But Nothing’s Perfect
Here’s where things get interesting, and really important for proofreaders (plus anyone else involved with document creation, editing, review, and correction). There are risks and pitfalls if you don’t understand the basic Unicode concepts described above.
If you don’t understand that human beings and computers understand written language differently, there are a number of risky situations that can arise
Here’s a quick example:
When creating the artwork for an insert, a graphic designer decides that a superscript zero works just as well as the actual degree symbol. So instead of 32°F, we have 320F.
Looks similar, right?
The proofreader visually checks the final version of the design proof against the regulatory approved source material and doesn’t catch the misuse of the number zero to represent degrees. The design proof goes to the printer, but the printer ends up needing to adjust the text slightly to make it look just right for printing. During this adjustment, the zero that has been used to represent degrees loses its superscript attribute, and now the text reads 320F.
Now we have a problem. Potentially a big problem if there’s a misprint or missed deadline due to an unexpected additional correction cycle.

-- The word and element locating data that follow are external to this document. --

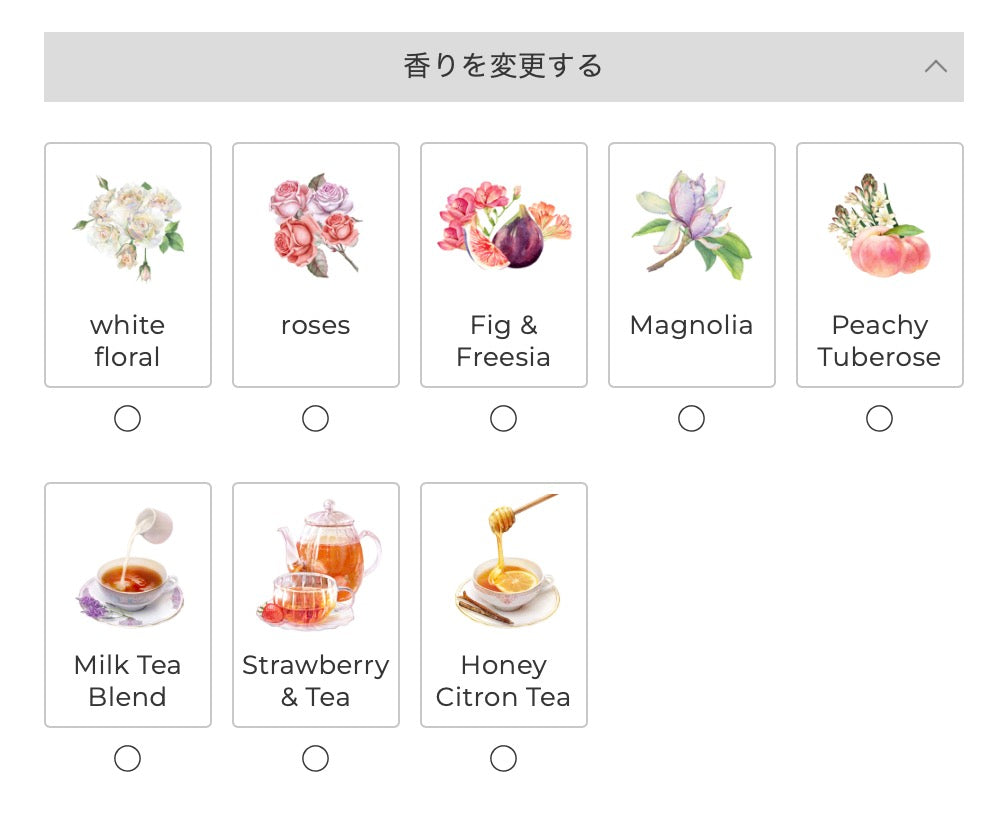The image size is (1004, 830).
Task: Select the roses radio button
Action: pos(315,418)
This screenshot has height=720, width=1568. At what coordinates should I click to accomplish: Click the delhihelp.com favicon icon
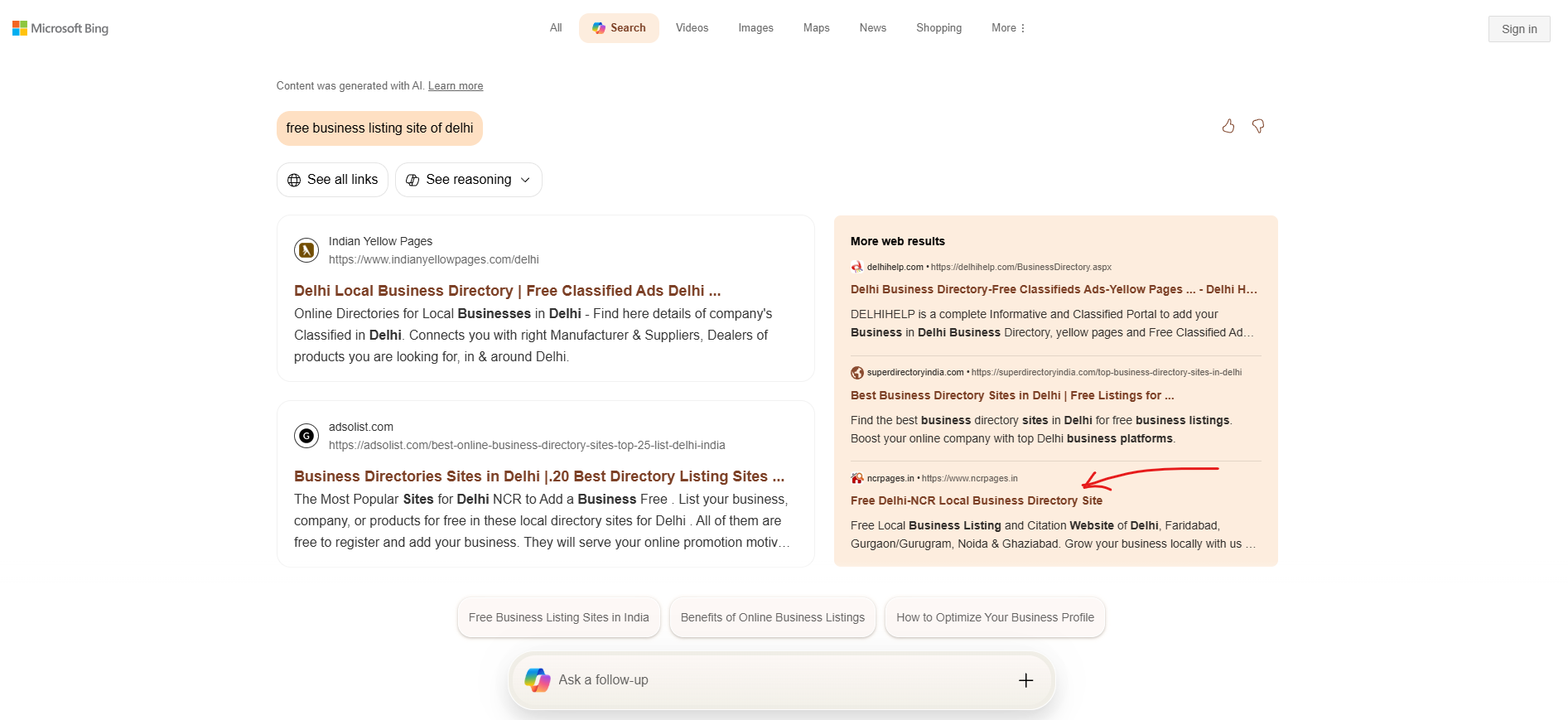(856, 267)
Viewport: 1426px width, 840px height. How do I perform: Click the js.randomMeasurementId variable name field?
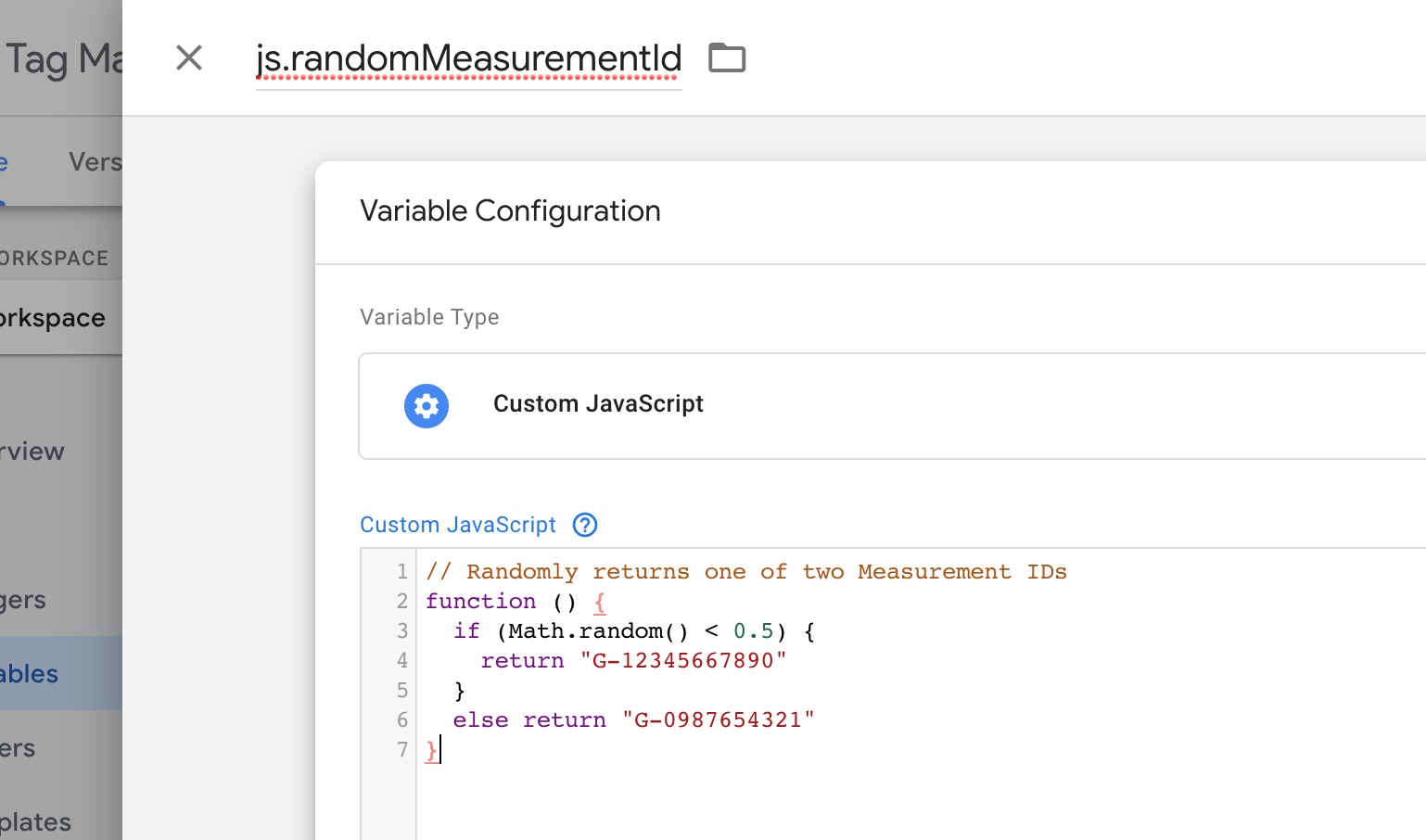(x=468, y=58)
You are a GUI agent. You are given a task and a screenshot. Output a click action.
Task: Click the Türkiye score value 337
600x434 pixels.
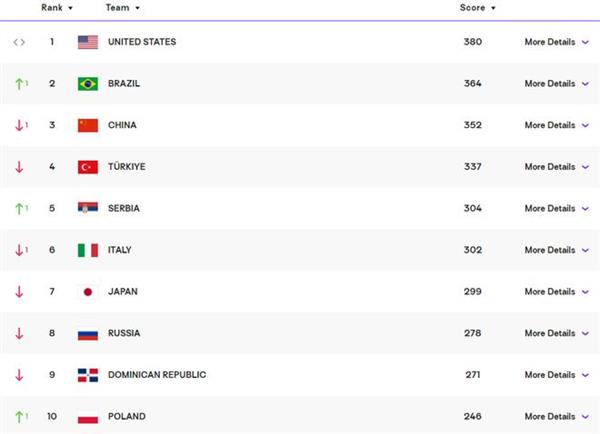coord(473,167)
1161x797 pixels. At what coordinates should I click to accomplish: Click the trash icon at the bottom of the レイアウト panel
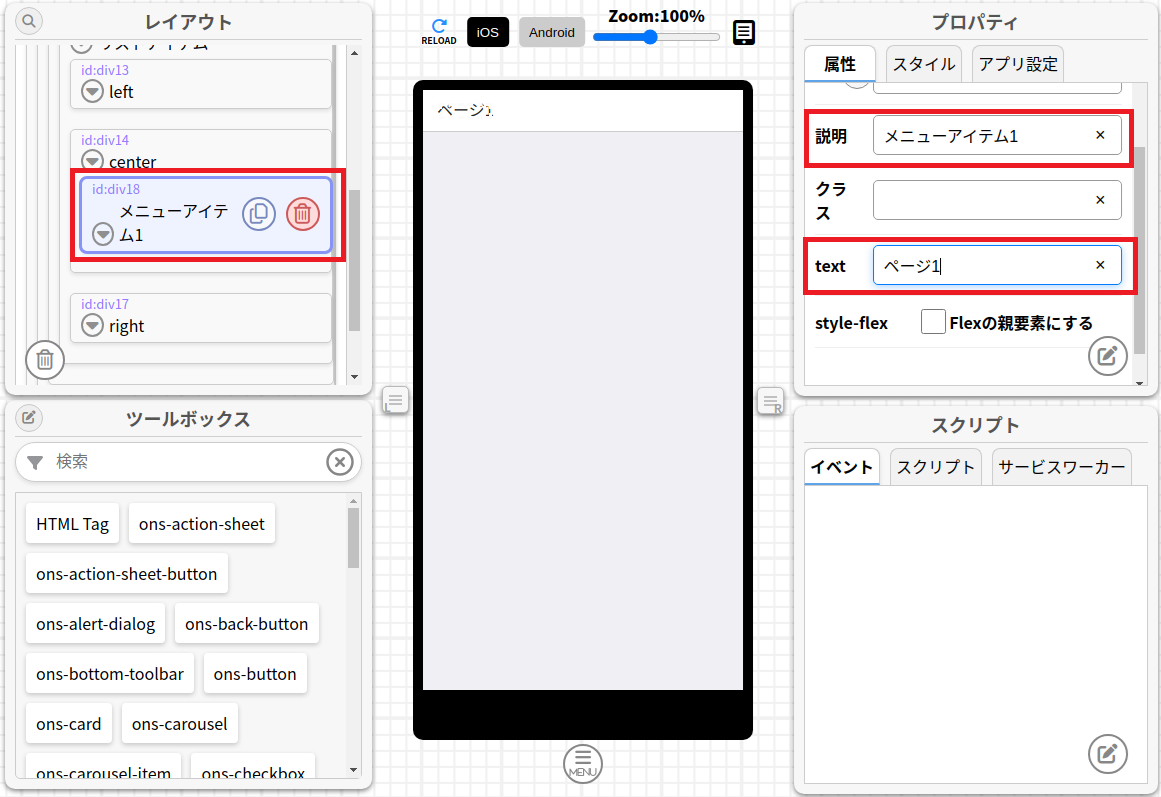click(x=45, y=359)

Accessibility Considerations
Print is not the only area where risk needs to be managed. If you’re developing IFUs or technical documentation that will be posted on a website for the public to access, be aware that not everyone will be consuming the document with their eyes. Visually impaired people often use text-to-speech applications to have documents read out loud to them.
Want to guess how text-to-speech applications read text?
Yup. It’s Unicode.
So even if your 320F made it to the printed material and didn’t cause any problems, there might be others out there trying to listen to instructions read aloud and hearing “320 Fahrenheit” instead of “32 degrees Fahrenheit.”
Regulatory Submission Considerations
Even if you’re not planning on publishing your documents publicly on your website, you should know that regulatory bodies around the world are moving towards interoperability of submitted content among systems. As mentioned earlier in this article, Unicode is a big part of what makes this interoperability possible.
Here’s an example of how the “superscript zero as degree symbol” scenario might play out here:
You submit a document for approval to a regulatory body. That regulatory body has an initiative in place to take all documents submitted and put the content in a searchable database. As part of this workflow, the submitted document gets converted from PDF to another format. The conversion routine relies on the Unicode values of each character in the PDF document to produce the content that will ultimately be stored it the database, and when the conversion happens the “zero as degree symbol” loses its superscript attribute, becoming a regular zero. Now in this regulatory body’s database what should be 32°F becomes 320F.
So again, when it comes to Unicode, if you don’t understand the importance of using the correct characters, you can easily end up with garbage in / garbage out.
Avoiding Unicode Pitfalls
There are two main ways to prevent Unicode related problems from cropping up in your documents:
1. Educate everyone involved in the document workflow about the differences between the way human beings understand written language and how computers understand written language. When creating documents, always use the correct symbols instead of cutting corners.
2. Use proofreading software (such as TVT) that compares text at the Unicode level. You’ll save lots of time, you’ll be able to proofread in any language, and you’ll catch deviations that you’d never see when doing a manual visual inspection.